Try it: Starting at the line that contains "The height and", copy every line through the end of the records below exactly as written, leaving out pictures.

Top of Extracted entries

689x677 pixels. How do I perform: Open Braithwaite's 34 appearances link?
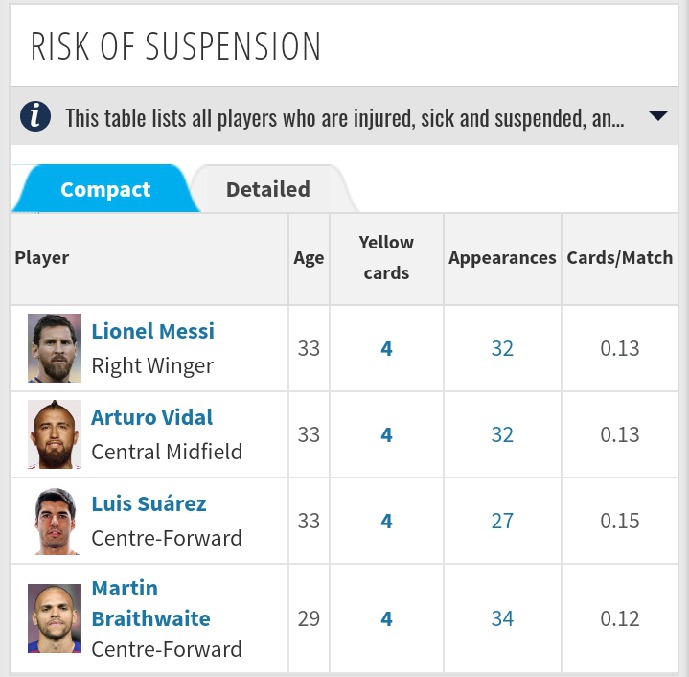pos(502,619)
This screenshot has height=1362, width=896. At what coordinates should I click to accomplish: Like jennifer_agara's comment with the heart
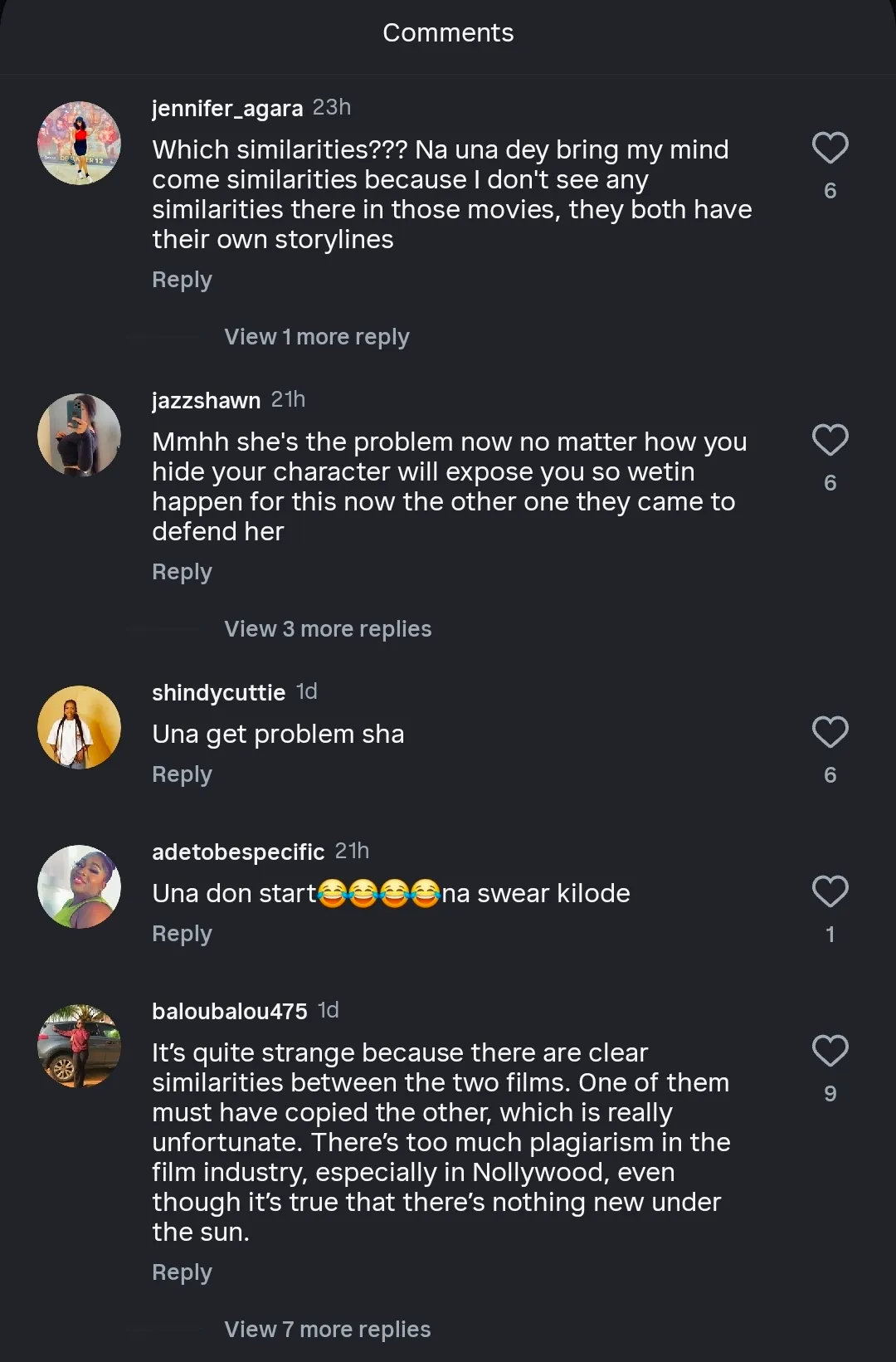click(x=830, y=148)
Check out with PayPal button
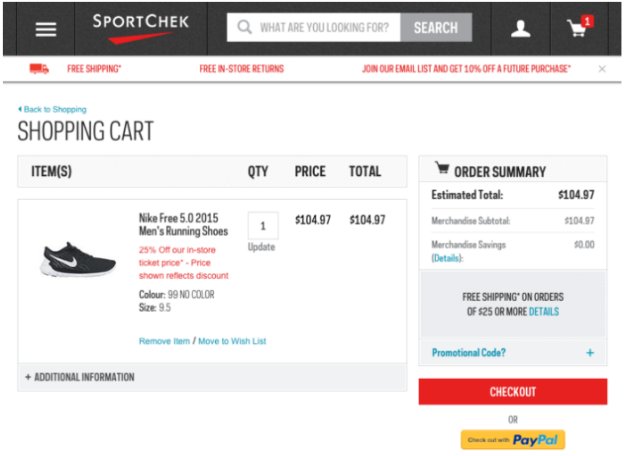Screen dimensions: 625x456 click(513, 440)
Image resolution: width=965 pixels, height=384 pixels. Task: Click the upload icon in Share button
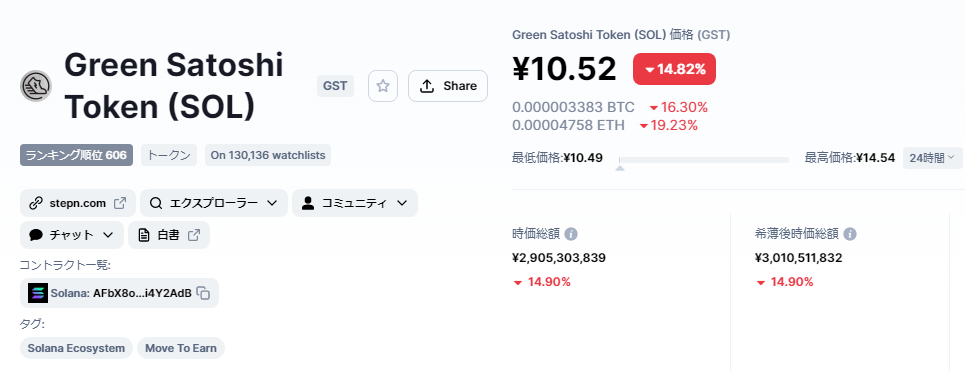click(426, 86)
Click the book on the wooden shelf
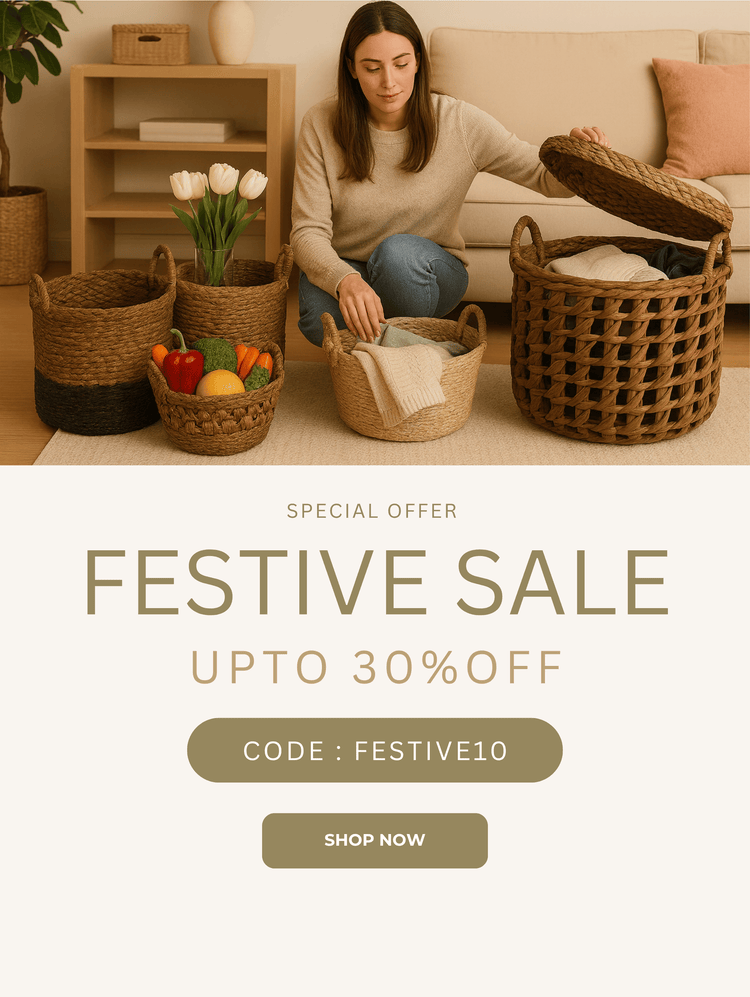 click(x=187, y=130)
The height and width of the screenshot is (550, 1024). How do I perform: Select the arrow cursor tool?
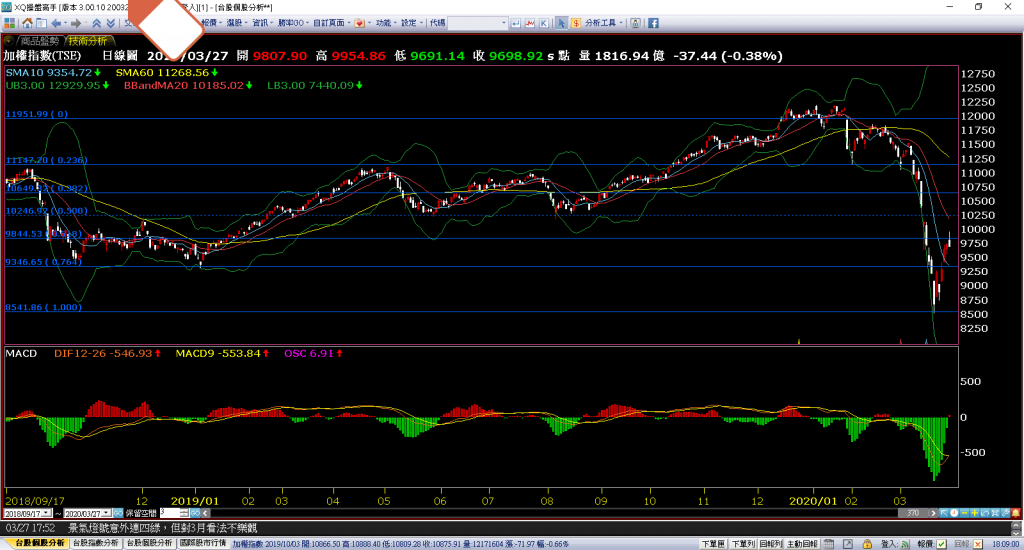click(562, 22)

Bottom of Extracted entries

Response:
The height and width of the screenshot is (550, 1024). How do I perform: Select the arrow cursor tool?
click(562, 22)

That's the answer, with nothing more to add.